Revision of CFS Case Definition Underway
By Kim Kenney

A Case Definition Workshop convened by the Centers for Disease Control and Prevention (CDC) April 30-May 3 provided an exploration of the challenges of defining and studying CFS, as well as applying a definition for CFS in research, clinical and educational settings.

The participants represented multidisciplinary, multinational research efforts and the discussion was lively and occasionally intense. The serious, complex and “real” nature of CFS was not disputed once. As reported by CDC, the final outcome of the three-day workshop is a plan to “optimize” the case definition by 2002.

Consensus to cautiously approach revision of the case definition came early in the meeting. The implications for introducing a third CFS case definition are far-reaching. Of deep concern to many meeting participants was possibly jeopardizing the usefulness of research findings based on the 1988 and 1994 definitions by substantially re-defining the illness without scientific justification.

Since the existing knowledge about CFS rests on the selection of patients by applying prescribed symptom criteria, setting different criteria might describe a different patient population, and therefore yield different conclusions than the current literature documents. Imagine losing the knowledge of how many people have (conservatively defined) CFS, simply by changing what CFS means. Imagine making a diagnosis of CFS based on a test result that is positive for only a portion of what are now called CFS patients.

For example, if CFS “caseness” would depend on having both a positive upright table tilt test and a positive RNase L test, what label would be used for those patients who no longer meet the new CFS definition? And how would this change affect disability benefits and other medical-legal issues for patients who now carry a CFS diagnosis?

In fact, the issue of whether the definition of CFS should be broadened (say to include all persons with chronic unexplained illness)
or narrowed (to a large or small subset of those patients who meet the current case definition) was at the very heart of the discussion.
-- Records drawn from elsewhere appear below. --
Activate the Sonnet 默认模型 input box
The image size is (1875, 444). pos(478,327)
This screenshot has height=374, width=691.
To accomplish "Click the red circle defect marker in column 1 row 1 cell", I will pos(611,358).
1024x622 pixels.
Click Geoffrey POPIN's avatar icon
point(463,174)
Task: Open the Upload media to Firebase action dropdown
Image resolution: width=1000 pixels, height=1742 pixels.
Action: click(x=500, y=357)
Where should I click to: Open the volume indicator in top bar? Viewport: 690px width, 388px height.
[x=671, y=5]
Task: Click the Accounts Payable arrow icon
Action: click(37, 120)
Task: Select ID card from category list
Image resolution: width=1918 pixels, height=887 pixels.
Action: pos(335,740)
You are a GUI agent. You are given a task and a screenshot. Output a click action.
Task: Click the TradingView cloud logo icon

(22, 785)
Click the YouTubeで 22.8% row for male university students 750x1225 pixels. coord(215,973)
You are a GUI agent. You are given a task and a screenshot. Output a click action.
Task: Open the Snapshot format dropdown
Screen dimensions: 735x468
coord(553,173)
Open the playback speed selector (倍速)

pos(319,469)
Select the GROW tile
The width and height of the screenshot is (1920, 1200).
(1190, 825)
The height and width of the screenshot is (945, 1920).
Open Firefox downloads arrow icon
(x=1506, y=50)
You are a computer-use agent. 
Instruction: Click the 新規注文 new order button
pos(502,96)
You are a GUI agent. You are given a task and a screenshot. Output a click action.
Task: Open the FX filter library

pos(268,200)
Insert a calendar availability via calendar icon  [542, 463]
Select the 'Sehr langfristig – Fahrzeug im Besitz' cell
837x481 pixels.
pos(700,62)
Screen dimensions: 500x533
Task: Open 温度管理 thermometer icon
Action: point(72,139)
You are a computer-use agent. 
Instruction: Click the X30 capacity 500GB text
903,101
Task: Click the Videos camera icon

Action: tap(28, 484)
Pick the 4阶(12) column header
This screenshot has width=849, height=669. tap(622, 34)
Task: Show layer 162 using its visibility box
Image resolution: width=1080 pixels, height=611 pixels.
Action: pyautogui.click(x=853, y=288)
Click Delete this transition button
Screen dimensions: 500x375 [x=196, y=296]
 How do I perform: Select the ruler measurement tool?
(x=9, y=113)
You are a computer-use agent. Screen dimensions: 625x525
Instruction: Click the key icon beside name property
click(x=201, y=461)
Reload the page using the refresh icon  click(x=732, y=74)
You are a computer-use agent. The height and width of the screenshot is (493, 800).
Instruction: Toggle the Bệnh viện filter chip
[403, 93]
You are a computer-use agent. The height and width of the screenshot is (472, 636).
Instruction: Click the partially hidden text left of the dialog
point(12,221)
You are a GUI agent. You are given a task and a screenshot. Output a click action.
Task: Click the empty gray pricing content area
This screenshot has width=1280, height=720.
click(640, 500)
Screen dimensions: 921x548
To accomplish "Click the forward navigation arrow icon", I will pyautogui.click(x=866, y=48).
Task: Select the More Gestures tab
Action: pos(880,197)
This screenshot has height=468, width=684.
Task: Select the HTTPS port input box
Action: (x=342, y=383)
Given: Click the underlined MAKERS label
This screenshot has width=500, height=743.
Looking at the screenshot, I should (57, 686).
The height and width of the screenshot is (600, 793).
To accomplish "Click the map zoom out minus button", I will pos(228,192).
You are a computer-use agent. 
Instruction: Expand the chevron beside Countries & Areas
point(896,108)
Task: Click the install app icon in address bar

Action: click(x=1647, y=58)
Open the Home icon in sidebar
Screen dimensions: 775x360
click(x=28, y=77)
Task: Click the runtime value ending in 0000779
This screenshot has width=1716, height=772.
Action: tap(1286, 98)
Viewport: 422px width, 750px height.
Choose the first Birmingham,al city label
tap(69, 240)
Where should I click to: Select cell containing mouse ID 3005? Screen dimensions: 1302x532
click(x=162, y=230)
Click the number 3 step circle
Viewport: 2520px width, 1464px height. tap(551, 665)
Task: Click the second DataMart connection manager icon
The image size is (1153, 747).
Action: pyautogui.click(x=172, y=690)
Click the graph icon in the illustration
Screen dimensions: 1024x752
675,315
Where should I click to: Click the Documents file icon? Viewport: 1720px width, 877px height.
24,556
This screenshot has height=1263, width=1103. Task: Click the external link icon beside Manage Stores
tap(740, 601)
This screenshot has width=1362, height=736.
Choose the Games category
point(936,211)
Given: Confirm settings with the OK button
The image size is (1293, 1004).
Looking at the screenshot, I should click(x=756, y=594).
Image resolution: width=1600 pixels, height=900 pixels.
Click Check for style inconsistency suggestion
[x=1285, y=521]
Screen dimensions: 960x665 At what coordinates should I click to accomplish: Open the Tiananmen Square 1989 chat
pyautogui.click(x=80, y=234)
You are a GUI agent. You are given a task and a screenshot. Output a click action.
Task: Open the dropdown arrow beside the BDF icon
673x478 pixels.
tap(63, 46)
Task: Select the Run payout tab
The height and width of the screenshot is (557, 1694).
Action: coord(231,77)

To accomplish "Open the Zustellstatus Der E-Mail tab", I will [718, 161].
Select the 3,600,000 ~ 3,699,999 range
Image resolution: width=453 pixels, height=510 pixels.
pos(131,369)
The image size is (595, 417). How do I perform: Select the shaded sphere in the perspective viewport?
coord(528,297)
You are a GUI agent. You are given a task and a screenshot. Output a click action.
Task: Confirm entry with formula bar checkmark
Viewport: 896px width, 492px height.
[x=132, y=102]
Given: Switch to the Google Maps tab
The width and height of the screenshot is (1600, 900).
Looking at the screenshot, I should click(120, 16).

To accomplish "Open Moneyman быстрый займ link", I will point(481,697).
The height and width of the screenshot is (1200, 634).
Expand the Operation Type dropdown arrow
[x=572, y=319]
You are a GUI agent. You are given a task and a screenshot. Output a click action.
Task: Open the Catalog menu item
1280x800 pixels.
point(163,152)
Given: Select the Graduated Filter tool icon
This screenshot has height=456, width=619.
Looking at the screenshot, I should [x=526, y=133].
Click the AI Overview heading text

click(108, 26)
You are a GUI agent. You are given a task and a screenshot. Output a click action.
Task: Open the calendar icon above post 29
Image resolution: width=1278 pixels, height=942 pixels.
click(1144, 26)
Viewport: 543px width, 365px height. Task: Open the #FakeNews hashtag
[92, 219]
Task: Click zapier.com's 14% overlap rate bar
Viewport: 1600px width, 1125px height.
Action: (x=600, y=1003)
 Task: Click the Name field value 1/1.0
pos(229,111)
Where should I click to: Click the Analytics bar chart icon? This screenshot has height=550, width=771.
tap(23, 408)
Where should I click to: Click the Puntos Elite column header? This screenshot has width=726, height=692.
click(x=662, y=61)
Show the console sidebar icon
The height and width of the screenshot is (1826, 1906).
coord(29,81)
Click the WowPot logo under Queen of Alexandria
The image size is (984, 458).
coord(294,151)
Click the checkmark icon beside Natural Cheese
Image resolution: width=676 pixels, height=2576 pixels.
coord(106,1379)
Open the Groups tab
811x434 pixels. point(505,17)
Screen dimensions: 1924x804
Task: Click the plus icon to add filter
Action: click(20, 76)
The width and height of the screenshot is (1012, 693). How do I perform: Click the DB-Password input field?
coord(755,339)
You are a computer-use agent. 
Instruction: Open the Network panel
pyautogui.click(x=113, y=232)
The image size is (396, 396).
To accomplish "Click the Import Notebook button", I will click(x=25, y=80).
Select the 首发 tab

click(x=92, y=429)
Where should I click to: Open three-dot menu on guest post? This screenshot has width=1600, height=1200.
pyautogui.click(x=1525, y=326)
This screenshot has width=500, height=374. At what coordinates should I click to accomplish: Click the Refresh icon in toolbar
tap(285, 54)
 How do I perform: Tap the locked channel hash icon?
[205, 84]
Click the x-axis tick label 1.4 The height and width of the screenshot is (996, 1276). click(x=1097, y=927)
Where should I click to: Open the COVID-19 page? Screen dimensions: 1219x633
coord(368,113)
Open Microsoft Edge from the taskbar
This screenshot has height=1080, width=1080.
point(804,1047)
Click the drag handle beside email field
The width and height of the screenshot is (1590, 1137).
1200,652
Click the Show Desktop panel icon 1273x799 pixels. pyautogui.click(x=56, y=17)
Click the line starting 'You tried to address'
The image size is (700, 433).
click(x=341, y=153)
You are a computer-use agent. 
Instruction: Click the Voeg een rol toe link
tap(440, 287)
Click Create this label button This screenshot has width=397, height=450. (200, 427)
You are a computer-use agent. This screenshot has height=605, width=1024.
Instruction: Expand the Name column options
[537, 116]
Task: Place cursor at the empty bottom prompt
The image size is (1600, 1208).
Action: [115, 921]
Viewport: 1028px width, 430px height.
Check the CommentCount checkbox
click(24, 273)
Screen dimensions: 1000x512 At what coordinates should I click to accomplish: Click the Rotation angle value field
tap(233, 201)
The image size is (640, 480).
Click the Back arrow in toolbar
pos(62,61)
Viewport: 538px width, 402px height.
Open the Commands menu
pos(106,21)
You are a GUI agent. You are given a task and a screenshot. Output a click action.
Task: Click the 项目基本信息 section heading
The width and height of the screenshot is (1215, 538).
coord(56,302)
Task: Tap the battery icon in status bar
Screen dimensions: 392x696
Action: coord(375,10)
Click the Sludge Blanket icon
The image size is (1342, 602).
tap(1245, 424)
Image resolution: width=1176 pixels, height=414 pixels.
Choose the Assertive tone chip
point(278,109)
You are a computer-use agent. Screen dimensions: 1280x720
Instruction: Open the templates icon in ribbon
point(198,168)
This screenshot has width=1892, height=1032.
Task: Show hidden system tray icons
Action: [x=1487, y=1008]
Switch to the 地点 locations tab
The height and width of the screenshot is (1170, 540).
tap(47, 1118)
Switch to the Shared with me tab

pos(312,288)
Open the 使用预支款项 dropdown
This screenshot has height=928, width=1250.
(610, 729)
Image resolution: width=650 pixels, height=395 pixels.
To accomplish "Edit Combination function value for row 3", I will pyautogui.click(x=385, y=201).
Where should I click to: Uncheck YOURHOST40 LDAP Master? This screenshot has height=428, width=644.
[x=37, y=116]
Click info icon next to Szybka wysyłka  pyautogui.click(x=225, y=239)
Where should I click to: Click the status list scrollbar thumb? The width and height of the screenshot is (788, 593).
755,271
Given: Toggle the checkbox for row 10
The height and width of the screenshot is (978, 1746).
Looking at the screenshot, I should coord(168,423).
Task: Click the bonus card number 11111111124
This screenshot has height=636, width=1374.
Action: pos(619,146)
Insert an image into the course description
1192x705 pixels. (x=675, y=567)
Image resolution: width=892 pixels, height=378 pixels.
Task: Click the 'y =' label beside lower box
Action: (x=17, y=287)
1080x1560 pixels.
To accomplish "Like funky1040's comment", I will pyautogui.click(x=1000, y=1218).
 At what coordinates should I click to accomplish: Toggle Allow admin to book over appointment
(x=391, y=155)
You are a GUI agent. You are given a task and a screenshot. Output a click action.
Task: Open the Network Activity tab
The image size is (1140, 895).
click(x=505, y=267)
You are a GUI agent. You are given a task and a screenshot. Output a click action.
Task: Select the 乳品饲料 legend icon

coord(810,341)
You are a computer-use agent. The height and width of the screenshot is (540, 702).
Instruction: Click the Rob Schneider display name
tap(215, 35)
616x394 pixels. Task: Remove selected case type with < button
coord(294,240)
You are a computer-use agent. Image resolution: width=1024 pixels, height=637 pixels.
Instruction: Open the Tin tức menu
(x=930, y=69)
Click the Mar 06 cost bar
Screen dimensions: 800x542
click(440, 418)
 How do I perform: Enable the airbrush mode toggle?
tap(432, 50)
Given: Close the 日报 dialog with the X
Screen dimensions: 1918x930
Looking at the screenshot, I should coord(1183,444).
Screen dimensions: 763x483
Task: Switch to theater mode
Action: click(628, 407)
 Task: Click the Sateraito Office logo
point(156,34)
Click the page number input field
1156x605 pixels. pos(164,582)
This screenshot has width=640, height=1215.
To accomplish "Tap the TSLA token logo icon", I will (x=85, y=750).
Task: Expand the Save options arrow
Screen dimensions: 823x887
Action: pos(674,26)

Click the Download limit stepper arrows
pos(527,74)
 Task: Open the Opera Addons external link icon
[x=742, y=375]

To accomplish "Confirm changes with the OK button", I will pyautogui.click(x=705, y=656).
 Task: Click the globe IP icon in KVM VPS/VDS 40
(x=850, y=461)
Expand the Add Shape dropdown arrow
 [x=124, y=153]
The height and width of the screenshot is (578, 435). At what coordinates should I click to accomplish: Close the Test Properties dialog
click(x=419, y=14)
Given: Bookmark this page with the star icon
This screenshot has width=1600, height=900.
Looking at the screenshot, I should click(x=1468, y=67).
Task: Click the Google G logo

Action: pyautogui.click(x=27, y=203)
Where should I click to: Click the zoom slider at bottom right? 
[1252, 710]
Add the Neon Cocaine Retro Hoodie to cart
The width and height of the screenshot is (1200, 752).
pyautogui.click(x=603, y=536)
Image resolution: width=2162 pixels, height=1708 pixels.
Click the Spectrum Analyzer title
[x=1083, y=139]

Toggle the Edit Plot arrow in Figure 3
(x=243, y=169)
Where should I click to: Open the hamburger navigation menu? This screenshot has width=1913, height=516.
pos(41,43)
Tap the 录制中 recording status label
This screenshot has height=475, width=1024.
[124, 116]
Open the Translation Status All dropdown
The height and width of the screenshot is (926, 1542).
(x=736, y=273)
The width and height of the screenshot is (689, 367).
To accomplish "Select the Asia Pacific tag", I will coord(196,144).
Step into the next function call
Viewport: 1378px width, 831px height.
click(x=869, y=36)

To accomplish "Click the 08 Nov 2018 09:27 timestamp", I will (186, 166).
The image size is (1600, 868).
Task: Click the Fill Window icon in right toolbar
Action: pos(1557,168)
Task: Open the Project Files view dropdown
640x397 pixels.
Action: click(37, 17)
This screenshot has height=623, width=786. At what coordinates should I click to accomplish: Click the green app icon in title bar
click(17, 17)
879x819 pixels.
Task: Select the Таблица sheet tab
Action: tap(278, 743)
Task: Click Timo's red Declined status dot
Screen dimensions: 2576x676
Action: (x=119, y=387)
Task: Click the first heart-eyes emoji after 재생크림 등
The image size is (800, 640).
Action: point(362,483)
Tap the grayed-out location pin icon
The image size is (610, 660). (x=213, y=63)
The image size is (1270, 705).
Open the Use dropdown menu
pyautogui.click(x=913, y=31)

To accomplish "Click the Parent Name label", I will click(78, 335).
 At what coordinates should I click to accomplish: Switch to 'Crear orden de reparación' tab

The group recognized that additional data needs to be collected before making a final decision, and agreed to resolve those issues
to the best of their ability over the next two years so that the process can move forward.

Most researchers and clinicians find inadequacies in the 1994 definition. Symptom criteria lacks descriptors for severity, duration and frequency. Some lifelong exclusions (such as anorexia and melancholic depression) may result in under-reporting of CFS. Several
exclusions discount the possibility for CFS to co-exist with other common health conditions. Other criteria was based on little more than opinion (like the obesity cut-off set at a body mass index of 45), and no studies have been done to validate them.

There is much that can be done to improve the consistent application of the case definition by researchers and clinicians. In the meantime, researchers are urged to better describe their selection criteria for patients and controls so that study results can be more easily interpreted.

For instance, if an investigator insists that the onset of patients’ illness be documented as following a viral illness in order to be accepted into a study, this must be stated in the research report so that conclusions are not necessarily extended to patients with more gradual onset or patients with onset following environmental exposure or other events.

With progress being made by several research groups exploring biomarkers for CFIDS, a definition based on descriptive language for a collection of symptoms may be unnecessary by 2002. I for one certainly hope so.

Kim Kenney is President & CEO of The CFIDS Association of America and a participant in the CDC CFS Case Definition Workshop held in May 2000.